Render the portion of the data that opens with the line containing "You are a GUI" and closes with the line containing "tap(394, 288)", both lines included, as a JSON list of strings with one string per line and no blank lines.

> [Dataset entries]
[Begin]

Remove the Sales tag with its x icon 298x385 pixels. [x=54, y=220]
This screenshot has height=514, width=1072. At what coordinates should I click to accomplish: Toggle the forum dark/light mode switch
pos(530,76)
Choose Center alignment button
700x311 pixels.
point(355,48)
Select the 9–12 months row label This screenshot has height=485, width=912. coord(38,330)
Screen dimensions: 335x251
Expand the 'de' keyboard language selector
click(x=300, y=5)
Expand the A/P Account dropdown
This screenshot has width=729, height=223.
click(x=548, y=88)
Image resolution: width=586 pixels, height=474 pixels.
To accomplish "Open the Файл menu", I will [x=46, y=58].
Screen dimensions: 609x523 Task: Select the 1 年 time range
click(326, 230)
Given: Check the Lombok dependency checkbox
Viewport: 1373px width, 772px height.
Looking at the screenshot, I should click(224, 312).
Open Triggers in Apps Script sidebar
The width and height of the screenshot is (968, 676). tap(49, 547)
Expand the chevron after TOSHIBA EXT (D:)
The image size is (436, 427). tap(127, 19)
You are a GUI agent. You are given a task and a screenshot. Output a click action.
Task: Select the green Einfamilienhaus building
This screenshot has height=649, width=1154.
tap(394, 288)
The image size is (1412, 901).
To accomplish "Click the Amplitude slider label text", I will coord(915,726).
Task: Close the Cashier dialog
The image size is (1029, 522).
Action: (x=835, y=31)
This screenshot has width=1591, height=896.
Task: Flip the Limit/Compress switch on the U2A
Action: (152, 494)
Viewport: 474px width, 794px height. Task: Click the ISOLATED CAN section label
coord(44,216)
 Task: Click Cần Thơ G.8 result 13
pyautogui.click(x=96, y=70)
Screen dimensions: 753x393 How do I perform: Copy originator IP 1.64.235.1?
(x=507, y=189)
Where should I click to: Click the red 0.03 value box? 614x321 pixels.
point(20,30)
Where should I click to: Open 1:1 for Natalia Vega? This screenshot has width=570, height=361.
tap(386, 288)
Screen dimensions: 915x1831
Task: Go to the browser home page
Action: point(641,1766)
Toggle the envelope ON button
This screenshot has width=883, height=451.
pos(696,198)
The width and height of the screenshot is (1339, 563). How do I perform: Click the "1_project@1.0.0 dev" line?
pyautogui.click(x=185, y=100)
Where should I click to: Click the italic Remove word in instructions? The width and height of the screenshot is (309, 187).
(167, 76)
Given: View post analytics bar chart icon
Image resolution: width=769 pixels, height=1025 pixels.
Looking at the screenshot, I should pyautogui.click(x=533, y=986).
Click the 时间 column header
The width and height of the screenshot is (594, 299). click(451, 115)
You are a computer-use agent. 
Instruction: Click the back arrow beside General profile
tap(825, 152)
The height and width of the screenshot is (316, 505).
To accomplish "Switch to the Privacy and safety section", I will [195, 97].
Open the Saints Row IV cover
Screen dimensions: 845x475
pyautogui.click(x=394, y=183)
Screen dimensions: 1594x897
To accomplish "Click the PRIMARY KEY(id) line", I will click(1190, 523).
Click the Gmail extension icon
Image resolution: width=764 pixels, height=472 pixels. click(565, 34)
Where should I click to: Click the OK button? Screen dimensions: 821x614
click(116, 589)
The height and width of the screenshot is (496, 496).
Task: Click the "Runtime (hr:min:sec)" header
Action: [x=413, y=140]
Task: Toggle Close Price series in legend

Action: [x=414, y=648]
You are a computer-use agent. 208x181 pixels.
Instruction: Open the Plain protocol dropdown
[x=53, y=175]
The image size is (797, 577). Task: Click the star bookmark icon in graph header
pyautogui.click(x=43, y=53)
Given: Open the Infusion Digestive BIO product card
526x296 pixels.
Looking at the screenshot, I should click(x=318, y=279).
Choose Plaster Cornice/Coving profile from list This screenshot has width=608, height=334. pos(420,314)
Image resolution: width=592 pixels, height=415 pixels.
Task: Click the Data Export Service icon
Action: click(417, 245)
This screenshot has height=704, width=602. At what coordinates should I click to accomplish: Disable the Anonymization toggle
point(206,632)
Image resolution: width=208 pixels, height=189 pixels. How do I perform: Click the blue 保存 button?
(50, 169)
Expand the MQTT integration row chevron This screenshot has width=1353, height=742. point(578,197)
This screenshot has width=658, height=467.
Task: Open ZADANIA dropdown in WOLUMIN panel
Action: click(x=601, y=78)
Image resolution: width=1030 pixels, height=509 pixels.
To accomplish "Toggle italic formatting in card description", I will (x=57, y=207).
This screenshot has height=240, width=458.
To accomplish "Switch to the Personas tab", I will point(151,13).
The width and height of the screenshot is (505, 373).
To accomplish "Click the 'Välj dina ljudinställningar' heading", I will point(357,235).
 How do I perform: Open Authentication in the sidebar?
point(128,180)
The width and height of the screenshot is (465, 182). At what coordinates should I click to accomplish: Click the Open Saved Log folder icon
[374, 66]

[End]

> [Answer in full]
[
  "You are a GUI agent. You are given a task and a screenshot. Output a click action.",
  "Task: Select the green Einfamilienhaus building",
  "This screenshot has height=649, width=1154.",
  "tap(394, 288)"
]